[TASK INPUT]

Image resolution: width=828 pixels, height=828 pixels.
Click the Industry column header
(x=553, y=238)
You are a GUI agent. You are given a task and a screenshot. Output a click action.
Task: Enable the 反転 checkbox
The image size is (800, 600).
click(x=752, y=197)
--
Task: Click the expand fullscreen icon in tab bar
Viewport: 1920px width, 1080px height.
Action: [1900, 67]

[SHORT TASK] Arrange the records between the line holding "Task: Click the" and the line holding "Action: [1900, 67]", inclusive, as a two-column CSV with the header row ask,response. Give one row per request, with its text under ask and its answer under response, each in a single quoted field with line breaks replaced by spaces.

[EXERCISE RESPONSE]
ask,response
"Task: Click the expand fullscreen icon in tab bar Viewport: 1920px width, 1080px height.","Action: [1900, 67]"